(Source data)
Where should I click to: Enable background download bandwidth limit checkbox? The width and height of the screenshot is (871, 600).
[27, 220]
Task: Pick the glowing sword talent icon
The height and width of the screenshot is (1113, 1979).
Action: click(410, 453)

* * *

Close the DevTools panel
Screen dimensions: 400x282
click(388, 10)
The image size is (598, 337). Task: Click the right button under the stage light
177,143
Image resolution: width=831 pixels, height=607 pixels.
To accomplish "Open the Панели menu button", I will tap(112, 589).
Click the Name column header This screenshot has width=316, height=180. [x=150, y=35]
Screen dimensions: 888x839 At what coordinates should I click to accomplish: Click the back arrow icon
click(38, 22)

**TASK DETAILS**
In the entries above, find the line holding "Screen dimensions: 400x282" and the line holding "Click the Name"; print both of them and every line between, exactly, and nothing else.

**ANSWER FOR THE TASK**
Screen dimensions: 400x282
click(388, 10)
The image size is (598, 337). Task: Click the right button under the stage light
177,143
Image resolution: width=831 pixels, height=607 pixels.
To accomplish "Open the Панели menu button", I will tap(112, 589).
Click the Name column header This screenshot has width=316, height=180. [x=150, y=35]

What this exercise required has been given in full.